Italy on Tuesday arrested eight Palestinian fundamentalist preachers found to be in the country and put them on the fast-track to expulsion.
The Netherlands has expelled three imams from Bosnia, Egypt and Kenya suspected of using their mosque in Eindhoven for a jihad recruitment drive, and passed a law requiring new imams who arrive in the country to undergo a one-year course in the Dutch language, the rights of women, gay marriage and euthanasia.
In Belgium, the Interior Ministry has set up an information-gathering network on radical Islam, with 58 anti-terrorist experts reinforcing police in the main cities.
Austria, where 5 per cent of the population is Muslim, has empowered authorities to kick out imams whose sermons are deemed "a danger to public security".
In Germany, where an estimated 3.5 million Muslims live, Interior Minister Otto Schily has said that the authorities are watching 500 Islamists.
A law has been passed making it easier to expel "spiritual inciters to disorder" but the constitutional court has blocked the deportation of an imam who described Germans as "useless, stinking atheists".

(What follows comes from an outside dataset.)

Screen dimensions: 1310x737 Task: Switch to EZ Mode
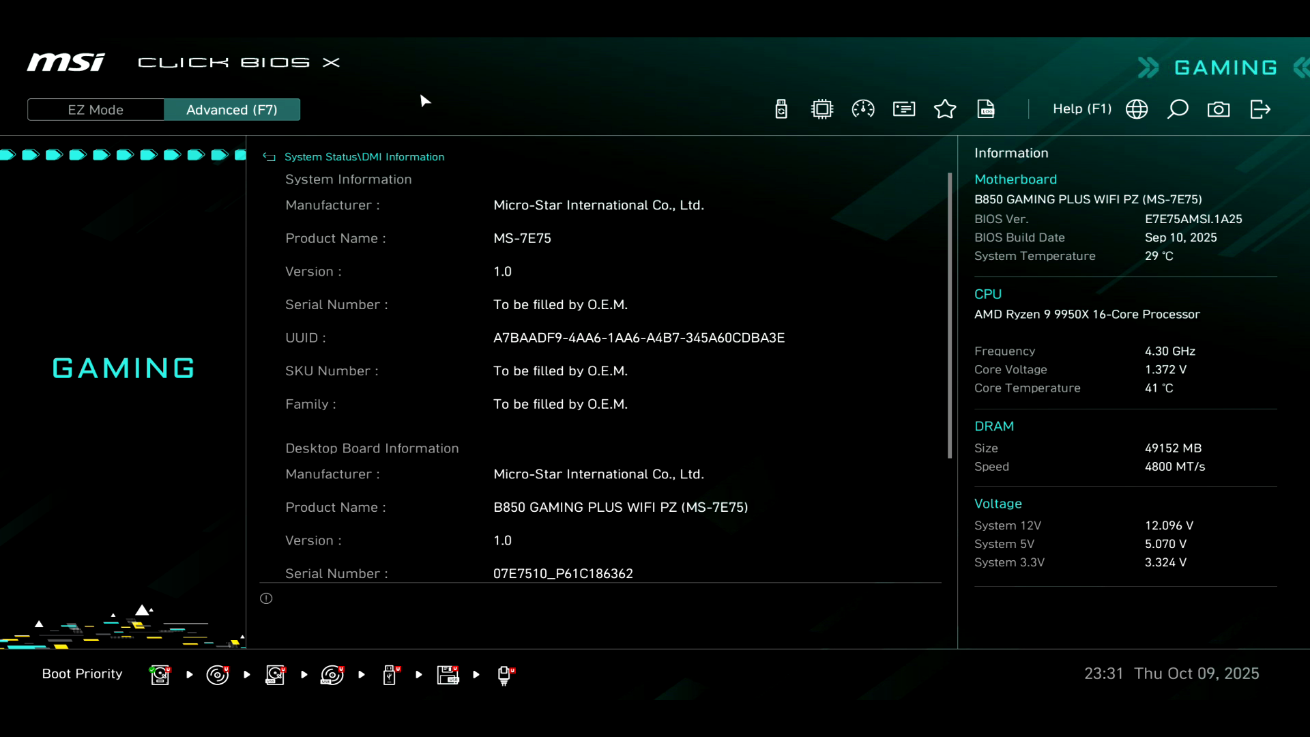pos(96,110)
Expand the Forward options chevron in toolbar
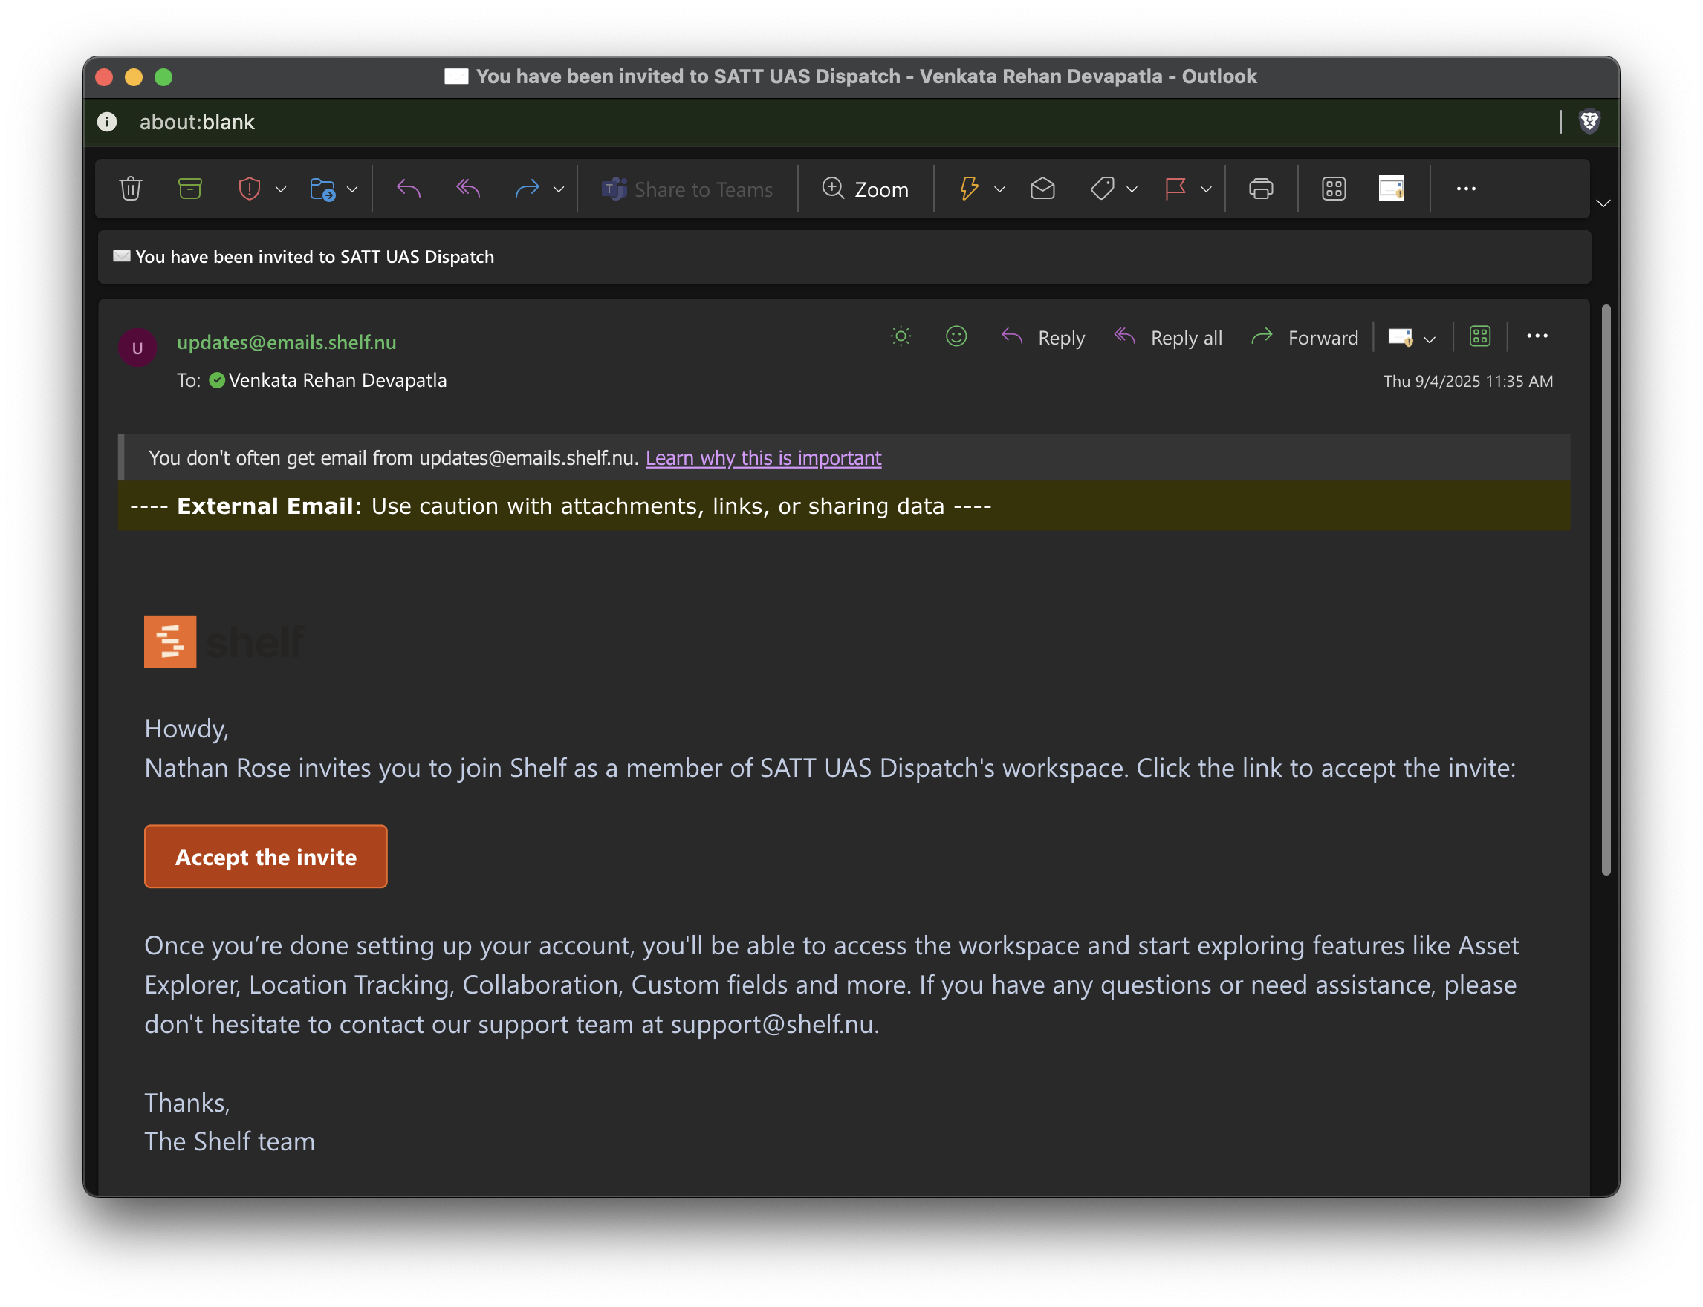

Spain has no specific measures for monitoring imams who preach violence, but last month its Interior Minister said the country "cannot tolerate sermons which help sow the seeds for terrorism".
The measures overwhelmingly focus on the Sunni branch of Islam, which has no clergy, simply prayer leaders, or imams, who are the interpreters of the faith. Their status and training are often unclear. Some are self-proclaimed.
Only a minority of imams in Western Europe are natives of their host country - in the case of the 1600 imams in France, just one in five is French.
Many do not speak a European language and are confused or ignorant about secular European traditions, history and tolerance.